**SUPPLIED RECORDS:**

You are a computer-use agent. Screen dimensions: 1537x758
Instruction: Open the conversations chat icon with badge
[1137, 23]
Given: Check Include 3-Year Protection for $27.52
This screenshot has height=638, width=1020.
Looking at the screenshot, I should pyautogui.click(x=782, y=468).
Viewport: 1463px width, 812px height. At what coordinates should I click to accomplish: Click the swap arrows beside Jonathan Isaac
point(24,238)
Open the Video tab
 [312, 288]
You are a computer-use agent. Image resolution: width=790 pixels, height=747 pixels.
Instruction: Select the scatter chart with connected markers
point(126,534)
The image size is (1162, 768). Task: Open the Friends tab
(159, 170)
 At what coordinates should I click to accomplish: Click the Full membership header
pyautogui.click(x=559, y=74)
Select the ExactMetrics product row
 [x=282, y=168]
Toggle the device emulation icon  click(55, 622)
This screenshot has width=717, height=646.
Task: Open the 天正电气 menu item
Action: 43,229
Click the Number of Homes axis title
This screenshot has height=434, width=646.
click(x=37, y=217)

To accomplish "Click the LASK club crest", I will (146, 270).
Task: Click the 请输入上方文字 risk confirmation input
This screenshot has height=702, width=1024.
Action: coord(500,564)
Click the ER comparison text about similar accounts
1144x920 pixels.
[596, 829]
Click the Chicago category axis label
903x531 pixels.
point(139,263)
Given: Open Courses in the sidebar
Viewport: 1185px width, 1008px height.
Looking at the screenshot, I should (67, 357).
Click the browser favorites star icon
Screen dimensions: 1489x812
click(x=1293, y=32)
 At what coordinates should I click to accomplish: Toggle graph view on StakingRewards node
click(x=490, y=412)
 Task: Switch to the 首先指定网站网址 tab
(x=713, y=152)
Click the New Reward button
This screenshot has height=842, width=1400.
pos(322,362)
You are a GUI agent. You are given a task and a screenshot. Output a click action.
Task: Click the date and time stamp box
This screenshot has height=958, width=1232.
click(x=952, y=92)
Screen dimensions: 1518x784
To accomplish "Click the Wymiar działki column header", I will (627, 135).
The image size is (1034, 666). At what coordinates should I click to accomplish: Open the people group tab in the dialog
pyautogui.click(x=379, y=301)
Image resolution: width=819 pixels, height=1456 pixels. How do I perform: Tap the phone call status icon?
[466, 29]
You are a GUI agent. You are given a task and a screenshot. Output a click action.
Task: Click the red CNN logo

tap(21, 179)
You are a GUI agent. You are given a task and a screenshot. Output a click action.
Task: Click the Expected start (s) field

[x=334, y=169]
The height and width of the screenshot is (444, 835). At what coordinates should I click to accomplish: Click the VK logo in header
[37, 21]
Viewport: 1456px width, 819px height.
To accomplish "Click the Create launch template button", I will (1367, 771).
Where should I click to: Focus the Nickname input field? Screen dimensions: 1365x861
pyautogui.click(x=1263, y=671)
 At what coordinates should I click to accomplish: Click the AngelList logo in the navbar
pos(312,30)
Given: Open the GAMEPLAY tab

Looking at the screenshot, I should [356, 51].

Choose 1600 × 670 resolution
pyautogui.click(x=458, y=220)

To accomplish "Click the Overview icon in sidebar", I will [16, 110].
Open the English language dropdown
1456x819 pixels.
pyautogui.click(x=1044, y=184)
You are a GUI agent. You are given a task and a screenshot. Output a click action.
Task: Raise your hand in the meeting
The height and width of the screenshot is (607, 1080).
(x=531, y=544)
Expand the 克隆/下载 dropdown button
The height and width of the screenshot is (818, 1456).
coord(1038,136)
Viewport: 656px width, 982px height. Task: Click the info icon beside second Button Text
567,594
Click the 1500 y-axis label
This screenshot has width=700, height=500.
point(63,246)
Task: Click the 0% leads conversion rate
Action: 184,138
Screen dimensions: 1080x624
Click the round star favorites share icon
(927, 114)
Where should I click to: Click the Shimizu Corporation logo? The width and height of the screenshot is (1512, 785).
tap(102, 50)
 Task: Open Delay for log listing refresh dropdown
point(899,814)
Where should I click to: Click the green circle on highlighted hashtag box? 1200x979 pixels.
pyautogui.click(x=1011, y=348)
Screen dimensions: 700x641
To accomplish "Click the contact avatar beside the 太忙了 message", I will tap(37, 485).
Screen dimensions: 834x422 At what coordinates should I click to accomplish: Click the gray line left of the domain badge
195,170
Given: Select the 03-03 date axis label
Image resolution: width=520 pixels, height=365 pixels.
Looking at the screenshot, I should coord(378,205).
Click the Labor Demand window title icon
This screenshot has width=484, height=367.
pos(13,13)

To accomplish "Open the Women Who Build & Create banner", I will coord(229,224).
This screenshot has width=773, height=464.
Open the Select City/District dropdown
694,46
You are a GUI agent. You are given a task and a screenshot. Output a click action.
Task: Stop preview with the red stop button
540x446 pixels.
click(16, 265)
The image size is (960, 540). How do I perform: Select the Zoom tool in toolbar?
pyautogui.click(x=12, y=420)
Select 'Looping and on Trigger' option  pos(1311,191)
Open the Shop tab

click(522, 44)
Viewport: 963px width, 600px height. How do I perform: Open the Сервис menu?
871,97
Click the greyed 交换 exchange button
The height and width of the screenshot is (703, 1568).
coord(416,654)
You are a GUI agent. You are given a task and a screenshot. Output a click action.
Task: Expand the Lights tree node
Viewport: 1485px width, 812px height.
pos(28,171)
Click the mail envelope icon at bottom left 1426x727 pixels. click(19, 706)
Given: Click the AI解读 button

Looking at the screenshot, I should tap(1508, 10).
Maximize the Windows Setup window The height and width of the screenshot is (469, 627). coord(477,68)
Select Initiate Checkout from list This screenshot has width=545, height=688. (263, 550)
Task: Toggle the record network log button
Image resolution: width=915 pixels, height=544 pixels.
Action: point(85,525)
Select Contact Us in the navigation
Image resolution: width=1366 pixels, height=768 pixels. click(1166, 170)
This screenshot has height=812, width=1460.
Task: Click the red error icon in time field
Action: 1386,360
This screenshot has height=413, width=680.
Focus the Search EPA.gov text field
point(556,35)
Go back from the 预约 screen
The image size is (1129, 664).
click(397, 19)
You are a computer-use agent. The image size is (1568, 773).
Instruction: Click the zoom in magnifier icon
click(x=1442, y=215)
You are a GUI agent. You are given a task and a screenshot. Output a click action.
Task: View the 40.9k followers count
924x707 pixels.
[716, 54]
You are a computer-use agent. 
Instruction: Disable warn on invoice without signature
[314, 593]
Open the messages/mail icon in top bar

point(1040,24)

**TASK REQUIREMENTS:** Rewrite all of the lines above as a Markdown table with the columns "Row" and "Line", placing a row number in the first column and the line itself in the second, and omit any blank lines.

**EXERCISE SOLUTION:**
| Row | Line |
|---|---|
| 1 | You are a computer-use agent. Screen dimensions: 1537x758 |
| 2 | Instruction: Open the conversations chat icon with badge |
| 3 | [1137, 23] |
| 4 | Given: Check Include 3-Year Protection for $27.52 |
| 5 | This screenshot has height=638, width=1020. |
| 6 | Looking at the screenshot, I should pyautogui.click(x=782, y=468). |
| 7 | Viewport: 1463px width, 812px height. At what coordinates should I click to accomplish: Click the swap arrows beside Jonathan Isaac |
| 8 | point(24,238) |
| 9 | Open the Video tab |
| 10 |  [312, 288] |
| 11 | You are a computer-use agent. Image resolution: width=790 pixels, height=747 pixels. |
| 12 | Instruction: Select the scatter chart with connected markers |
| 13 | point(126,534) |
| 14 | The image size is (1162, 768). Task: Open the Friends tab |
| 15 | (159, 170) |
| 16 |  At what coordinates should I click to accomplish: Click the Full membership header |
| 17 | pyautogui.click(x=559, y=74) |
| 18 | Select the ExactMetrics product row |
| 19 |  [x=282, y=168] |
| 20 | Toggle the device emulation icon  click(55, 622) |
| 21 | This screenshot has width=717, height=646. |
| 22 | Task: Open the 天正电气 menu item |
| 23 | Action: 43,229 |
| 24 | Click the Number of Homes axis title |
| 25 | This screenshot has height=434, width=646. |
| 26 | click(x=37, y=217) |
| 27 | To accomplish "Click the LASK club crest", I will (146, 270). |
| 28 | Task: Click the 请输入上方文字 risk confirmation input |
| 29 | This screenshot has height=702, width=1024. |
| 30 | Action: coord(500,564) |
| 31 | Click the ER comparison text about similar accounts |
| 32 | 1144x920 pixels. |
| 33 | [596, 829] |
| 34 | Click the Chicago category axis label |
| 35 | 903x531 pixels. |
| 36 | point(139,263) |
| 37 | Given: Open Courses in the sidebar |
| 38 | Viewport: 1185px width, 1008px height. |
| 39 | Looking at the screenshot, I should (67, 357). |
| 40 | Click the browser favorites star icon |
| 41 | Screen dimensions: 1489x812 |
| 42 | click(x=1293, y=32) |
| 43 |  At what coordinates should I click to accomplish: Toggle graph view on StakingRewards node |
| 44 | click(x=490, y=412) |
| 45 |  Task: Switch to the 首先指定网站网址 tab |
| 46 | (x=713, y=152) |
| 47 | Click the New Reward button |
| 48 | This screenshot has height=842, width=1400. |
| 49 | pos(322,362) |
| 50 | You are a GUI agent. You are given a task and a screenshot. Output a click action. |
| 51 | Task: Click the date and time stamp box |
| 52 | This screenshot has height=958, width=1232. |
| 53 | click(x=952, y=92) |
| 54 | Screen dimensions: 1518x784 |
| 55 | To accomplish "Click the Wymiar działki column header", I will (627, 135). |
| 56 | The image size is (1034, 666). At what coordinates should I click to accomplish: Open the people group tab in the dialog |
| 57 | pyautogui.click(x=379, y=301) |
| 58 | Image resolution: width=819 pixels, height=1456 pixels. How do I perform: Tap the phone call status icon? |
| 59 | [466, 29] |
| 60 | You are a GUI agent. You are given a task and a screenshot. Output a click action. |
| 61 | Task: Click the red CNN logo |
| 62 | tap(21, 179) |
| 63 | You are a GUI agent. You are given a task and a screenshot. Output a click action. |
| 64 | Task: Click the Expected start (s) field |
| 65 | [x=334, y=169] |
| 66 | The height and width of the screenshot is (444, 835). At what coordinates should I click to accomplish: Click the VK logo in header |
| 67 | [37, 21] |
| 68 | Viewport: 1456px width, 819px height. |
| 69 | To accomplish "Click the Create launch template button", I will (1367, 771). |
| 70 | Where should I click to: Focus the Nickname input field? Screen dimensions: 1365x861 |
| 71 | pyautogui.click(x=1263, y=671) |
| 72 |  At what coordinates should I click to accomplish: Click the AngelList logo in the navbar |
| 73 | pos(312,30) |
| 74 | Given: Open the GAMEPLAY tab |
| 75 | Looking at the screenshot, I should [356, 51]. |
| 76 | Choose 1600 × 670 resolution |
| 77 | pyautogui.click(x=458, y=220) |
| 78 | To accomplish "Click the Overview icon in sidebar", I will [16, 110]. |
| 79 | Open the English language dropdown |
| 80 | 1456x819 pixels. |
| 81 | pyautogui.click(x=1044, y=184) |
| 82 | You are a GUI agent. You are given a task and a screenshot. Output a click action. |
| 83 | Task: Raise your hand in the meeting |
| 84 | The height and width of the screenshot is (607, 1080). |
| 85 | (x=531, y=544) |
| 86 | Expand the 克隆/下载 dropdown button |
| 87 | The height and width of the screenshot is (818, 1456). |
| 88 | coord(1038,136) |
| 89 | Viewport: 656px width, 982px height. Task: Click the info icon beside second Button Text |
| 90 | 567,594 |
| 91 | Click the 1500 y-axis label |
| 92 | This screenshot has width=700, height=500. |
| 93 | point(63,246) |
| 94 | Task: Click the 0% leads conversion rate |
| 95 | Action: 184,138 |
| 96 | Screen dimensions: 1080x624 |
| 97 | Click the round star favorites share icon |
| 98 | (927, 114) |
| 99 | Where should I click to: Click the Shimizu Corporation logo? The width and height of the screenshot is (1512, 785). |
| 100 | tap(102, 50) |
| 101 |  Task: Open Delay for log listing refresh dropdown |
| 102 | point(899,814) |
| 103 | Where should I click to: Click the green circle on highlighted hashtag box? 1200x979 pixels. |
| 104 | pyautogui.click(x=1011, y=348) |
| 105 | Screen dimensions: 700x641 |
| 106 | To accomplish "Click the contact avatar beside the 太忙了 message", I will tap(37, 485). |
| 107 | Screen dimensions: 834x422 At what coordinates should I click to accomplish: Click the gray line left of the domain badge |
| 108 | 195,170 |
| 109 | Given: Select the 03-03 date axis label |
| 110 | Image resolution: width=520 pixels, height=365 pixels. |
| 111 | Looking at the screenshot, I should coord(378,205). |
| 112 | Click the Labor Demand window title icon |
| 113 | This screenshot has width=484, height=367. |
| 114 | pos(13,13) |
| 115 | To accomplish "Open the Women Who Build & Create banner", I will coord(229,224). |
| 116 | This screenshot has width=773, height=464. |
| 117 | Open the Select City/District dropdown |
| 118 | 694,46 |
| 119 | You are a GUI agent. You are given a task and a screenshot. Output a click action. |
| 120 | Task: Stop preview with the red stop button |
| 121 | 540x446 pixels. |
| 122 | click(16, 265) |
| 123 | The image size is (960, 540). How do I perform: Select the Zoom tool in toolbar? |
| 124 | pyautogui.click(x=12, y=420) |
| 125 | Select 'Looping and on Trigger' option  pos(1311,191) |
| 126 | Open the Shop tab |
| 127 | click(522, 44) |
| 128 | Viewport: 963px width, 600px height. How do I perform: Open the Сервис menu? |
| 129 | 871,97 |
| 130 | Click the greyed 交换 exchange button |
| 131 | The height and width of the screenshot is (703, 1568). |
| 132 | coord(416,654) |
| 133 | You are a GUI agent. You are given a task and a screenshot. Output a click action. |
| 134 | Task: Expand the Lights tree node |
| 135 | Viewport: 1485px width, 812px height. |
| 136 | pos(28,171) |
| 137 | Click the mail envelope icon at bottom left 1426x727 pixels. click(19, 706) |
| 138 | Given: Click the AI解读 button |
| 139 | Looking at the screenshot, I should tap(1508, 10). |
| 140 | Maximize the Windows Setup window The height and width of the screenshot is (469, 627). coord(477,68) |
| 141 | Select Initiate Checkout from list This screenshot has width=545, height=688. (263, 550) |
| 142 | Task: Toggle the record network log button |
| 143 | Image resolution: width=915 pixels, height=544 pixels. |
| 144 | Action: point(85,525) |
| 145 | Select Contact Us in the navigation |
| 146 | Image resolution: width=1366 pixels, height=768 pixels. click(1166, 170) |
| 147 | This screenshot has height=812, width=1460. |
| 148 | Task: Click the red error icon in time field |
| 149 | Action: 1386,360 |
| 150 | This screenshot has height=413, width=680. |
| 151 | Focus the Search EPA.gov text field |
| 152 | point(556,35) |
| 153 | Go back from the 预约 screen |
| 154 | The image size is (1129, 664). |
| 155 | click(397, 19) |
| 156 | You are a computer-use agent. The image size is (1568, 773). |
| 157 | Instruction: Click the zoom in magnifier icon |
| 158 | click(x=1442, y=215) |
| 159 | You are a GUI agent. You are given a task and a screenshot. Output a click action. |
| 160 | Task: View the 40.9k followers count |
| 161 | 924x707 pixels. |
| 162 | [716, 54] |
| 163 | You are a computer-use agent.  |
| 164 | Instruction: Disable warn on invoice without signature |
| 165 | [314, 593] |
| 166 | Open the messages/mail icon in top bar |
| 167 | point(1040,24) |